Kein Zurück zur Hüttenhaltung

Das sind grundsätzliche Fragen, die mit dem Unfall nur bedingt zu tun haben. So sieht es jedenfalls Thomas Schwarzmann vom Fleischerzeugerring Oberfranken. „Wir können nicht zur Hüttenhaltung zurückkehren.“ Der Himmelkroner Hof, auf dem 500 Schweine starben, sei „ein gut geführter Betrieb“ und einer der größten in Oberfranken.

Ein Schwein erlöst 20 Euro

Pro Schwein verdiene ein Bauer im Durchschnitt 15 bis 20 Euro. Davon sind die Kosten für die Arbeit und den Stall noch abzuziehen. „Ein Tier kostet pro Quadratmeter 700 Euro“, sagt Schwarzmann. Im Jahr könne der Bauer auf einem Platz im Schnitt 2,5 Schweine erzeugen. Damit verdient er im Höchstfall 50 Euro. Die komplette betriebswirtschaftliche Kalkulation ist aber noch viel komplizierter. „Wenn der Markt übersättigt ist, sinken die Preise“, erklärt Schwarzmann. „Außerdem sind die Konzeren niedrige Preise gewöhnt.“ Für ein Kilo Schweinefleisch würden aktuell 1,52 Euro gezahlt. Vor vier Wochen seien es noch 1,75 Euro gewesen. „In vier Wochen ist der Preis um 20 Cent verfallen.“ Die Ausgaben und die Betriebsstruktur bleiben allerdings gleich.

Größte Mastbetriebe sitzen im Norden

Theoretisch hätte ein Ausfall der Belüftungsanlage auch in einem kleineren Betrieb passieren können. „Tatsache ist, je größer der Stall und die Anzahl der Tiere, desto höher ist der Sauerstoffverbrauch.“ Ein oberfränkischer Mastbetrieb durchschnittlicher Größe halte 350 bis 400 Schweine. Selbst 1000 Schweine sind aber im Vergleich zu den Ställen in Norddeutschland und Niederbayern noch wenig: Dort werden Schwarzmann zufolge 5000- 10.000 Schweine von einem Betreiber gehalten.
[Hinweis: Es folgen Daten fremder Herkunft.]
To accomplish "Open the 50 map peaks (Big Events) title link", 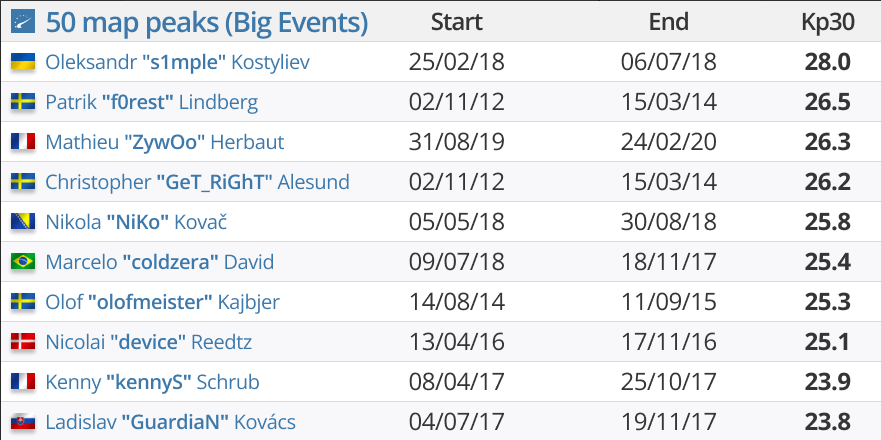I will [x=207, y=22].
Zwangsbelüftung ist Pflicht

Das Emmissionsschutzgesetz schreibt für Großställe Abluftreinigungsanlagen vor. Die Zwangsbelüftung der Ställe sei Pflicht. Die verbrauchte Luft werde abgesaugt und frische Zuluft angesaugt und verteilt. Wenn der Endlüfter ausfalle, bleibe die verbrauchte Luft stehen. Der Sauerstoffgehalt werde immer weniger, der Ammoniak-Anteil steige. „Üblicherweise sichern Sicherheitsmechanismen mehrfach ab, dass das nicht passiert“, sagt Schwarzmann. „Dass die Technik nicht hundertprozentig funktioniert, erleben wir selten.“ Sie sei erprobt und normalerweise sicher. Dass außerdem die Alarmierung ausgefiel, sei ungewöhnlich. In der Regel bekomme der Landwirt eine Nachricht auf sein Handy, wenn etwas nicht stimme. Warum die Ventilation und der Alarm in dem Himmelkroner Mastbetrieb gleichzeitig versagten, soll jetzt ein Gutachten klären.

Preise unterliegen starken Schwankungen

Grundsätzlich spielt die Schweinemast im Landkreis Kulmbach eher eine untergeordnete Rolle. Dort halten 19 Betriebe über 100 Schweine, im Durchschnitt sind es 280, 6700 Mastschweine ingesamt. „Für unsere Verhältnisse ist der betroffene Stall ein relativ großer“, sagt der Kulmbacher ALEF-Leiter. Aber selbst 800 Schweine seien fast zu wenig, um die Existenz eines Betriebes zu sichern. „Die Preissituation ist zwar wieder etwas besser, trotzdem unterliegt sie starken Schwankungen.“

Wegen des Preisdrucks durch die Discounter seien Landwirte gezwungen, billig zu produzieren. Selbstverständlich seien kleinere Einheiten denkbar, aber die Produktionskosten seien dann höher. „Es kommt immer darauf an, was die Leute bereit sind, für ihr Essen auszugeben.“

Schweine sind anspruchsvoll und stressanfällig

Schweine gelten als relativ anspruchsvolle Tiere, was Temperatur und Luft angehe. Nach oben offene Buchten, ein bestimmter Tageslichtanteil, das sei alles in der Nutztierverordnung vorgeschrieben. Schweine seien zwar stressanfällig, doch in dem Fall des Unglücks dürften sie umgefallen und eingeschlafen sein, so Winter. Dass sie im Schlaf erstickt sind, dürften sie nicht gespürt haben.

Diese Einschätzung traf auch Veterinär Andreas Koller vom Kulmbacher Landratsamt. Das Ergebnis des Gutachtens, das Sachverständige am Freitag erstellten, liege noch nicht vor, sagte Koller auf Anfrage. Die 500 toten Schweine, die am Mittwochmorgen gefunden worden waren, wurden inzwischen alle in Walsdorf entsorgt. „Der Lkw-Ladungen waren für den Transport notwendig“, sagt Koller. Das Gesamtgewicht habe bei etwas weniger als 50 Tonnen gelegen. Die Betreiberfamilie lehnte eine Stellungnahme zu dem Tierdrama ab.